ACEM ALİ

(ö. 944/1537 [?])

Klasik Osmanlı mimarisinde adı bilinen ilk başmimar.

Osmanlı mimarlık tarihinde Acem Alisi ve Esir Ali adlarıyla da tanınır. Alîsî (عليسي) kelimesinin Babinger ve Mayer tarafından yanlışlıkla Îsâ (عيسى) şeklinde okunması üzerine literatüre giren Mimar Acem Îsâ ile aynı kişidir. Azerbaycan Türkleri’nden olan ve kendi vakfiyelerinde adı Abdülkerim oğlu Alâeddin Ali Bey şeklinde geçen Acem Ali’nin bu lakaplarla tanınmasının sebebi, Yavuz Sultan Selim’in doğu seferi sırasında İranlılar’dan esir alınmış olmasıdır. Şehremini’de, masrafını da bizzat karşılayarak yaptığı ve bugün Mimar Camii, Mimar Acem Camii ve Örümceksiz Dede Camii adlarıyla anılan caminin mihrap cephesi önündeki hazîrede gömülü olduğu bilinmektedir. 8 Şevval 943 (20 Mart 1537) tarihli vakfiyesinden o tarihte hayatta olduğu öğrenilmekte, yerine tayin edilen Mimar Sinan’ın 944 (1537-38) yılı içinde göreve başlamış olmasından da vakfiyenin tanziminden kısa bir müddet sonra öldüğü anlaşılmaktadır.

Acem Ali, Bursa üslûbundan gelen yan mekânları terketmek ve orta kubbeyi ayak kullanmadan doğrudan duvarlar üzerine oturtmak suretiyle, kendinden önce Edirne ve İstanbul Beyazıt camilerinin yapımıyla başlatılmış olan klasik Osmanlı mimarisine, daha sonra halefi Mimar Sinan’ın geliştireceği toplu plan esasını getirmiştir. Kanûnî döneminin başlarına ait olan İstanbul Sultan Selim Camii, Acem Ali’nin kendi üslûbunu eksiksiz biçimde ortaya koyduğu en önemli eseridir. Halefi ve üslûbunun takipçisi olan Mimar Sinan, başlangıçta Şehzade Camii gibi, Acem Ali’nin yalın görünümlü yapılarına ters düşen zengin bir eser yapmışsa da Süleymaniye’de onun sadeliğine dönmüştür. Mimar Sinan’ın, gerek selefinin üslûbunu benimsemiş olması, gerekse onun yaptığı birçok eseri tamir ve tâdil etmesi, Acem Ali’nin bazı eserlerinin ona mal edilmesine yol açmıştır. Gebze’deki Çoban Mustafa Paşa Camii ile İstanbul Sultanahmet’teki İbrâhim Paşa Sarayı bunların en önemlileridir.

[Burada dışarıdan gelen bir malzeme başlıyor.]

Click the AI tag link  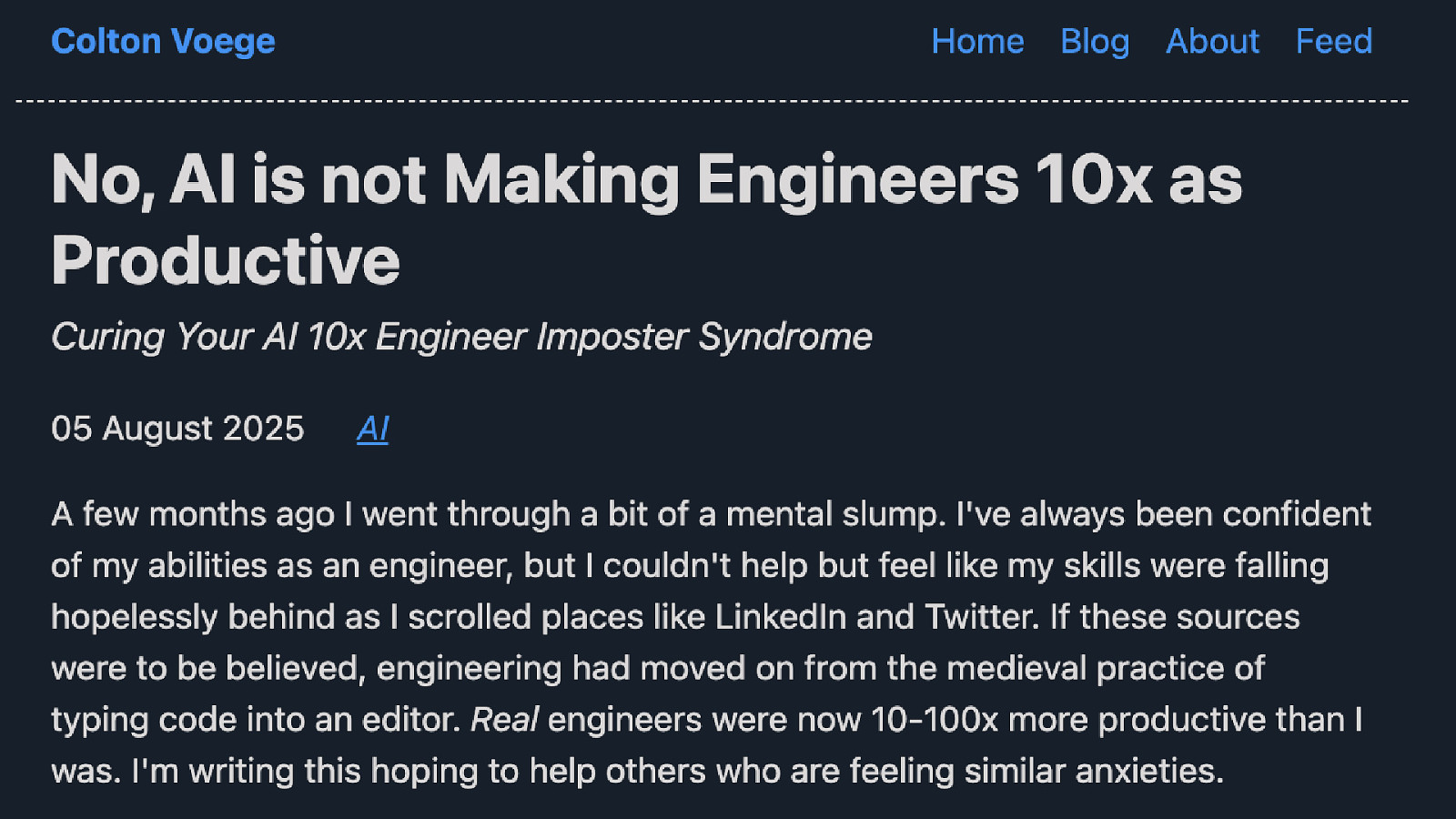[372, 429]
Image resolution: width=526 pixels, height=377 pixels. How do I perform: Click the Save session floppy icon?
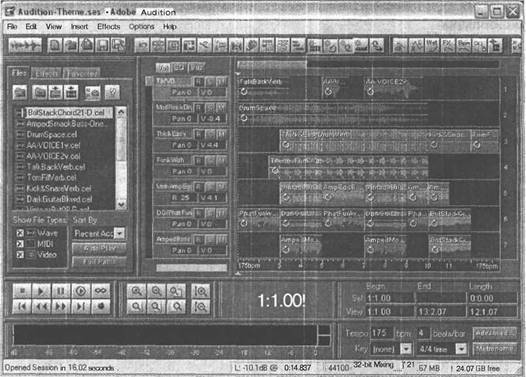[102, 45]
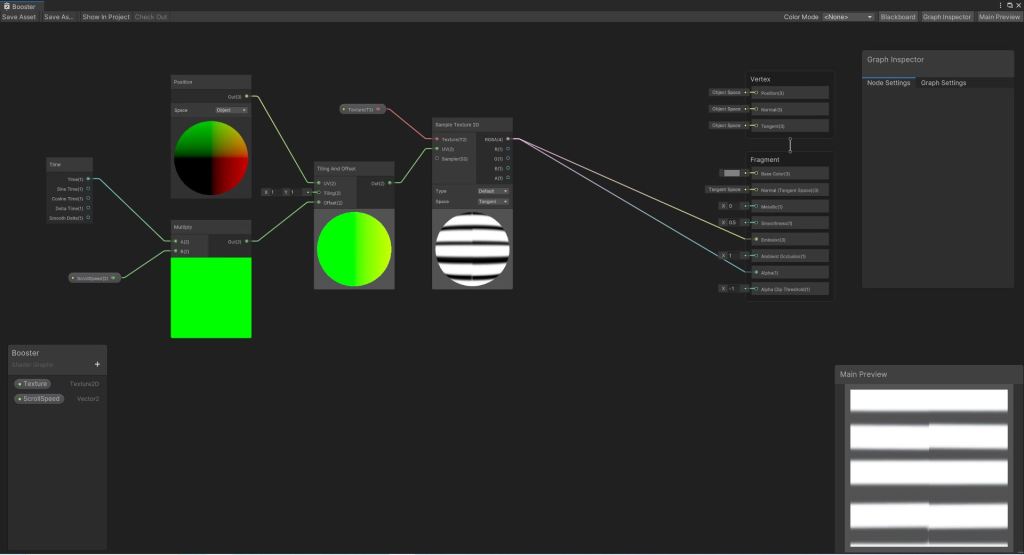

Bazılarının kitâbesinin bulunmamasına rağmen üslûplarından ve yapıldıkları tarihlerden Acem Ali’ye ait oldukları anlaşılan başlıca eserler arasında Saray-bosna’da Gazi Hüsrev Bey Külliyesi, Sofya’da Kadı Seyfeddin, Manisa’da Sultan, Trabzon’da Hatuniye, Konya’da Sultan Selim, Çorlu’da Süleymaniye, Tekirdağ’a bağlı Saray’da Ayas Paşa, İstanbul Fatih’te Bali Paşa, Eyüp’te Cezerî Kasım, Sütlüce ve Silivri’de Pîrî Mehmed Paşa camileri ile Topkapı Sarayı’nda Bâbüsselâm (ikinci kapı) sayılabilir.

BİBLİYOGRAFYA:

Ayvansarâyî, Hadîkatü’l-cevâmi‘, I, 206-207; İ. Hakkı Konyalı, İstanbul Âbideleri, İstanbul 1943, s. 95; L. A. Mayer, Islamic Architects and Their Works, Genève 1956, s. 48, 50; C. Esad Arseven, Türk Sanatı Tarihi, İstanbul, ts., s. 761; F. Babinger, “Quellen”, JAK, I (1924), s. 38; İzzet Kumbaracılar, “Türk Mimarları”, Arkitekt, sy. 2, İstanbul 1937, s. 59; Kemal Altan, “Klâsik Türk mimarlarından Esir Ali”, a.e., sy. 3 (1937), s. 81-83; M. Zarif Orgun, “Hassa Mimarları”, a.e., sy. 12 (1938), s. 333; H. Baki Kunter, “Mimar Ali Beyin Bilinmeyen İki Vakfiyesi”, V. Türk Tarih Kongresi (Bildiriler), Ankara 1960, s. 438-441.